As mulheres do Cone Sul reuniram-se nestas segunda e terça-feiras (7 e 8/5), em São Paulo (SP), para definir as prioridades da sub-Região, no âmbito das reuniões conexas do Comitê Consultivo Subregional da ISP para Brasil e Cone Sul (Subrac).

Entre os pontos abordados estavam as campanhas globais do ISP – Internacional de Serviços Públicos: equidade salarial, 50/50 e convenção sobre a violência laboral.

Representando as mulheres urbanitárias, esteve presente a secretária da Mulher da FNU, Giovana Barros, que explicou que, durante o encontro, o Comitê das Mulheres da ISP confirmou a integração da perspectiva de gênero como o desafio principal para o próximo período.

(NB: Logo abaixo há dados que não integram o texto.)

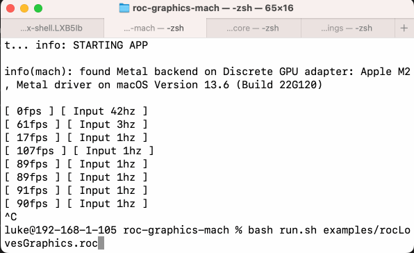
Task: Close the terminal window with red button
Action: [10, 8]
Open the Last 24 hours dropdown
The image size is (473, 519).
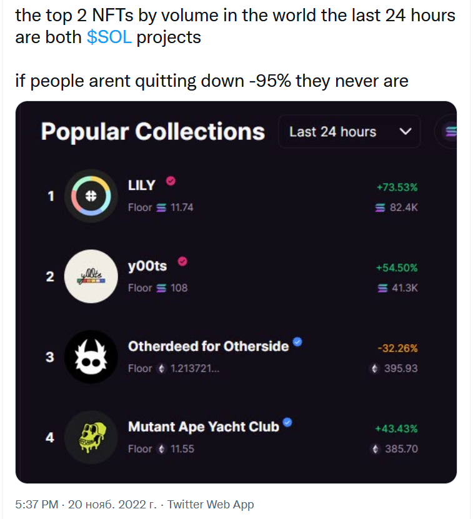pyautogui.click(x=349, y=132)
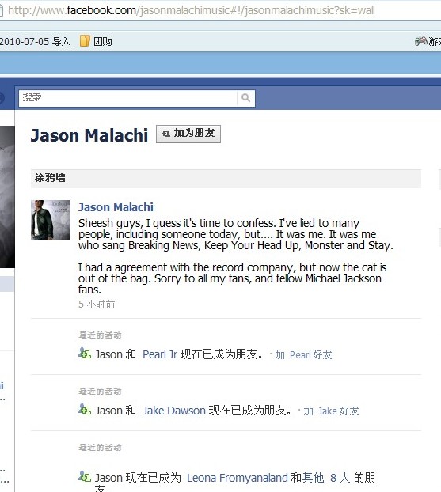Click the search magnifier icon

pyautogui.click(x=245, y=98)
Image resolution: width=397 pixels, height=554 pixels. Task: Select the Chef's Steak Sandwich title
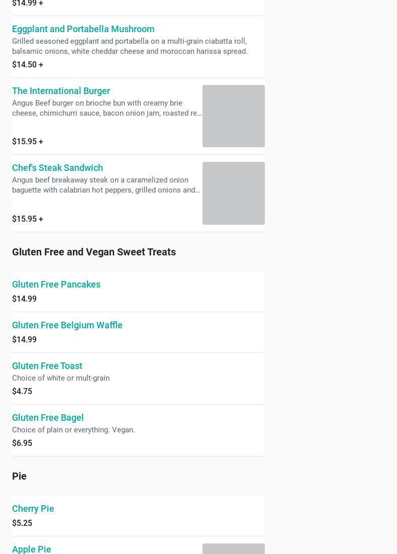tap(57, 168)
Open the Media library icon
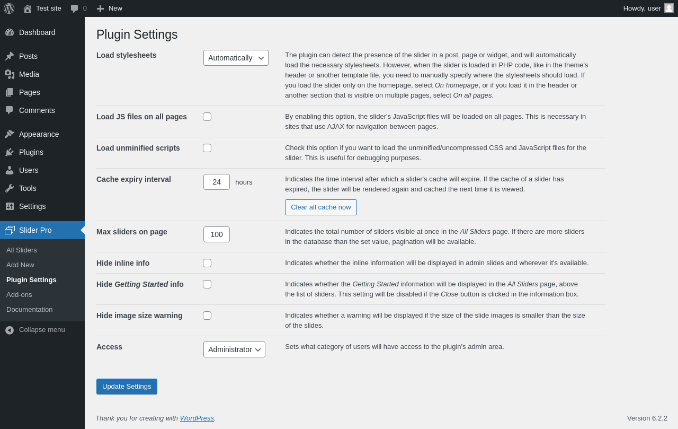Screen dimensions: 678x429 pyautogui.click(x=10, y=74)

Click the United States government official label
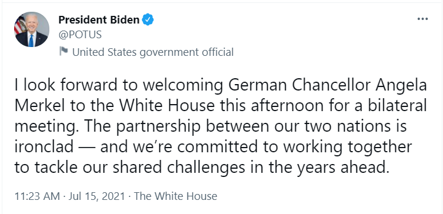tap(153, 52)
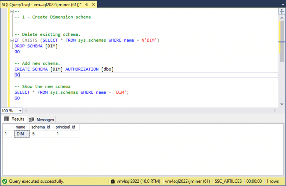
Task: Select the DIM cell in results grid
Action: [x=22, y=134]
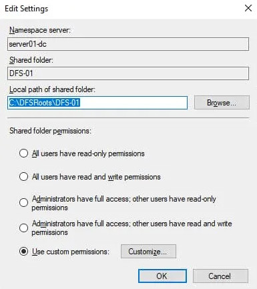Dismiss the dialog with Cancel
257x289 pixels.
[220, 276]
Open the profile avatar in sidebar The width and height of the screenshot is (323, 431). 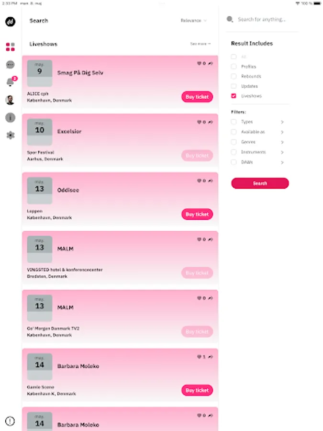[x=10, y=100]
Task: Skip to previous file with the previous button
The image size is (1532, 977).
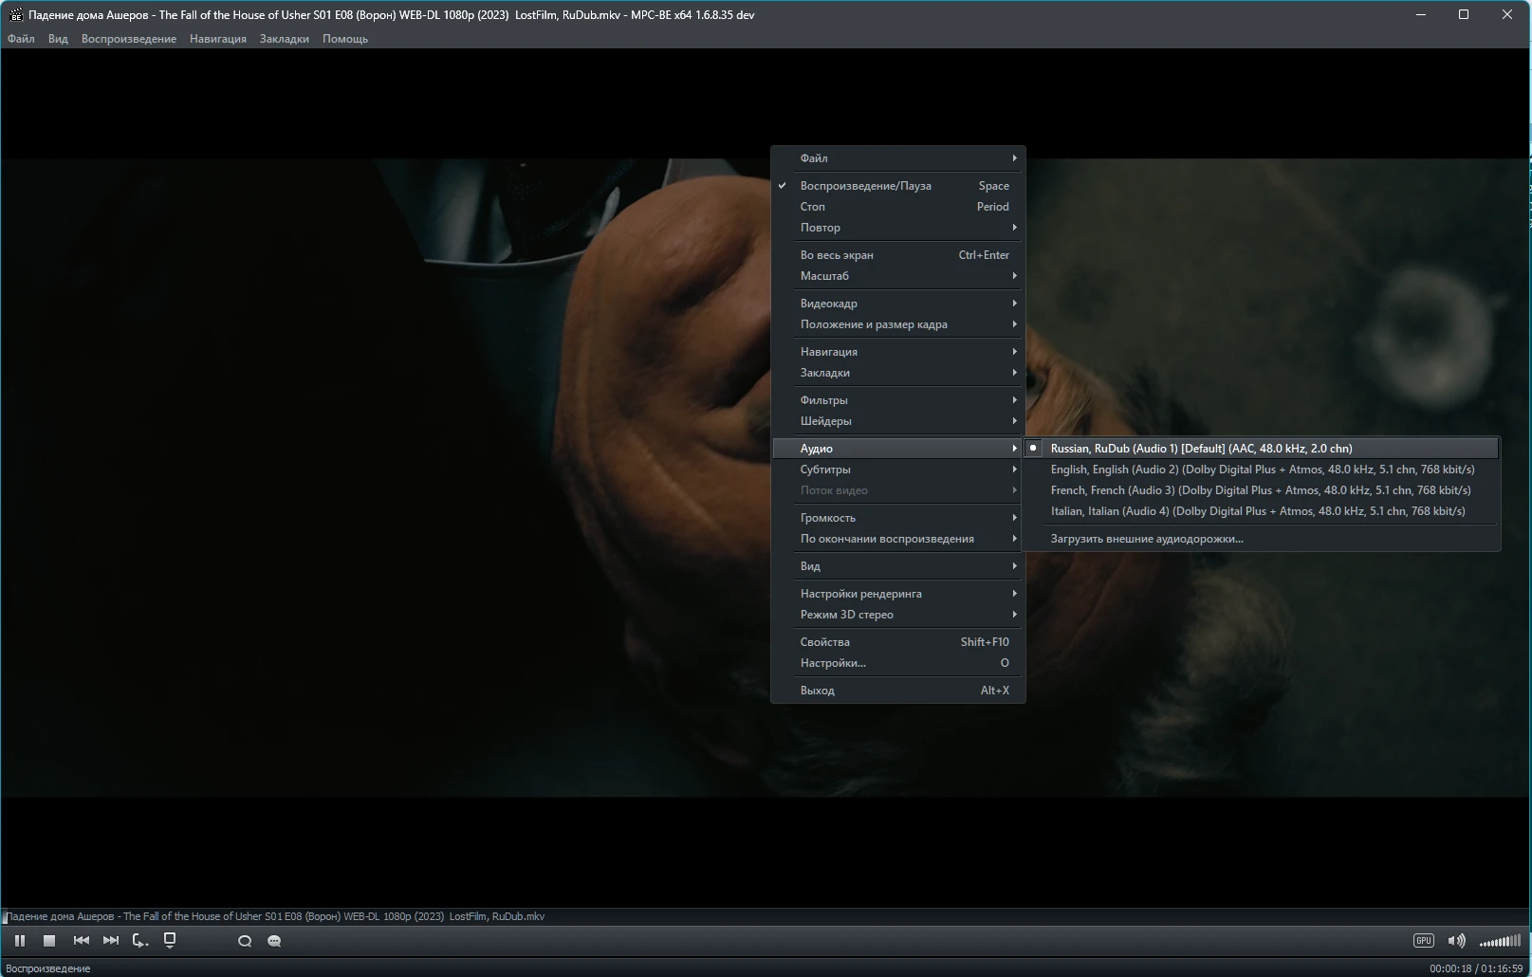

As dirigentes sindicais do Brasil também aproveitaram a reunião para debater os impactos do golpe de 2016 nos direitos e na vida das mulheres.

“Discutimos os desafios para a democracia do país, o futuro do trabalho no setor público e os retrocessos em questões trabalhistas desde o golpe de 2016, como o veto presidencial à negociação coletiva no setor público”, ressaltou Giovana. Leila Nascimento Novais Luiz, coordenadora do Coletivo Nacional da Juventude dos Urbanitários e Urbanitárias (CNJU), também participou da reunião de mulheres.

A reunião do Comitê das Mulheres foi conduzida por Denise Motta Dau, da ISP Brasil, que comentou a importância do debate sobre as consequências do golpe no Brasil, com a volta do desemprego e mais de 1,4 milhão de pessoas à situação de pobreza.

Até a próxima quinta-feira (10/5), a semana de encontros da ISP prossegue com a reunião Comitê Nacional Coordenador da ISP Brasil e SUBRAC. O presidente da FNU, Pedro Blois, está representando a categoria urbanitária.